Lonely Planet described the “sapphire beaches as spectacular as Croatia’s, rugged peaks as dramatic as Switzerland’s, canyons nearly as deep as Colorado’s, palazzi as elegant as Venice’s and towns as old as Greece’s. Then wrap it up in a Mediterranean climate and squish it into an area two-thirds the size of Wales, and you start to get a picture of Montenegro.” There is something for everyone — there are lazy seaside towns along the coast, historic walled towns like Stari Bar, Budva, Kotor and Herceg Novi are great for exploring, and rugged mountains in the north for the adventurous travelers.
National Geographic called “the Crimean Peninsula, with its voluptuously curved Black Sea coast of sparkling cliffs, is paradise—with Riviera-grade vistas but without Riviera prices. Balmy with 300 days of sun a year, the place served as the playground of tsars and Politburo fat cats. Russians practically wept when, after the breakup of the Soviet Union, Crimea was pulled out of the orbit of Russian rule and became part of an independent Ukraine.”
National Geographic dubbed Raja Ampat as “the Amazon of the Oceans. There are single reefs here containing more species than the entire Caribbean. A mini-archipelago of rain-forest-clad islands, cays, mangroves, and pearlescent beaches off the coast of West Papua, Indonesia, this marine frontier brims with life. Expect close encounters with recent discoveries such as Raja Ampat’s walking shark and pygmy seahorse, along with more familiar creatures—manta rays, leatherback turtles, and bumphead parrotfish. Not to mention three-quarters of all known coral species.”
The scenery is just as good above water as below. Rare birds abound. Also, while it is remote, it doesn’t mean rough. You can stay in chic overwater bungalows. According to National Geographic, “Diving is the draw, but kayaking and trekking are picking up.”
“Forget mass-market or luxury retreats; think engaging eco-resorts, village homestays and some of the best scuba diving anywhere,” according to Lonely Planet. Travel to the Solomon Islands is much easier today with more flights. One you arrive, you will be greeted with “coral-ringed beaches, smouldering volcanoes and rainforest-covered mountains” but the “traditional villages and tropical islands provide magnificent settings for a remote getaway.”

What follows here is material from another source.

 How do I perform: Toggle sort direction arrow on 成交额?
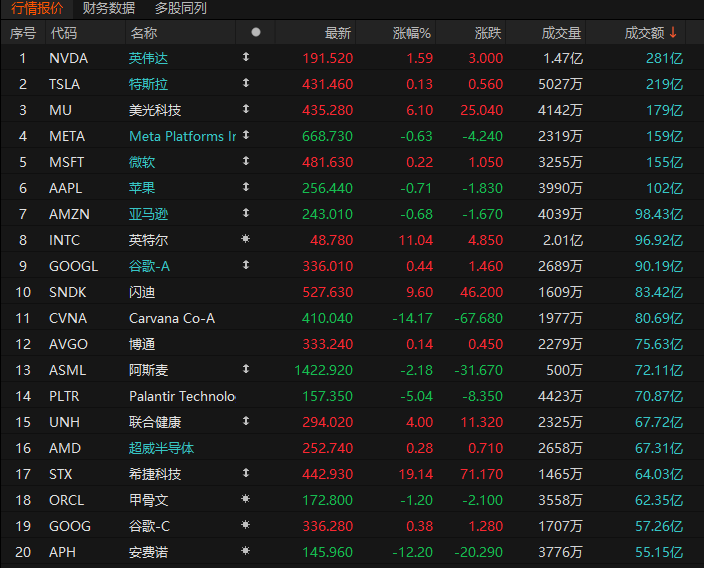pos(673,32)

Istanbul has become fashionable, but the rest of Turkey is also a must see. “New low-cost airlines are opening up the southeast of Turkey, and excellent bus services make getting around easy. Explore the historic old towns of Mardin and Midyat, feast on fantastic food in Gaziantep and see the recently uncovered ruins of Göbekli Tepe near Sanliurfa. Experience the Turkish section of the recently inaugurated Abraham’s Path walking trail, where accommodation is in simple Kurdish homestays, a long way from the tourist buzz of the coast or Istanbul’s Old Town,” lauded Lonely Planet.
One of the most interesting countries, Turkey possess “a richly historical land with some of the best cuisine you will ever taste, one of the world’s greatest cities and scenery from white-sand beaches to soaring mountains.”
“Travelers have long overlooked Morocco’s low-key capital, instead being seduced by the heady sights and sounds of Marrakech or beachside charm of Essaouira. That’ll change in 2013 with the elegant city in the northwest of the country having been designated a UNESCO World Heritage Site in July 2012,” proclaimed CNN.
Rabat is getting on the travel radar. Its allure? Arabo-Muslim past and Western modernism. The historic old town features “the magnificent twelfth-century Hassan Mosque and a picturesque medina overlooking the Atlantic with largely hassle-free shopping.” While its “charming French-built new town has wide boulevards and lovely cafes.”
Looking for destination that is out of the ordinary? Madagascar fits the bill. It is finally free of political instability and on the verge of recovery. Lonely Planet warned that visitors need to “be prepared to be overwhelmed: in both fauna and landscapes, the world’s fourth-biggest island is otherworldly.”
“Lemurs, baobabs, rainforest, beaches, desert, trekking and diving: Madagascar is a dream destination for nature and outdoor lovers – and half the fun is getting to all these incredible attractions.”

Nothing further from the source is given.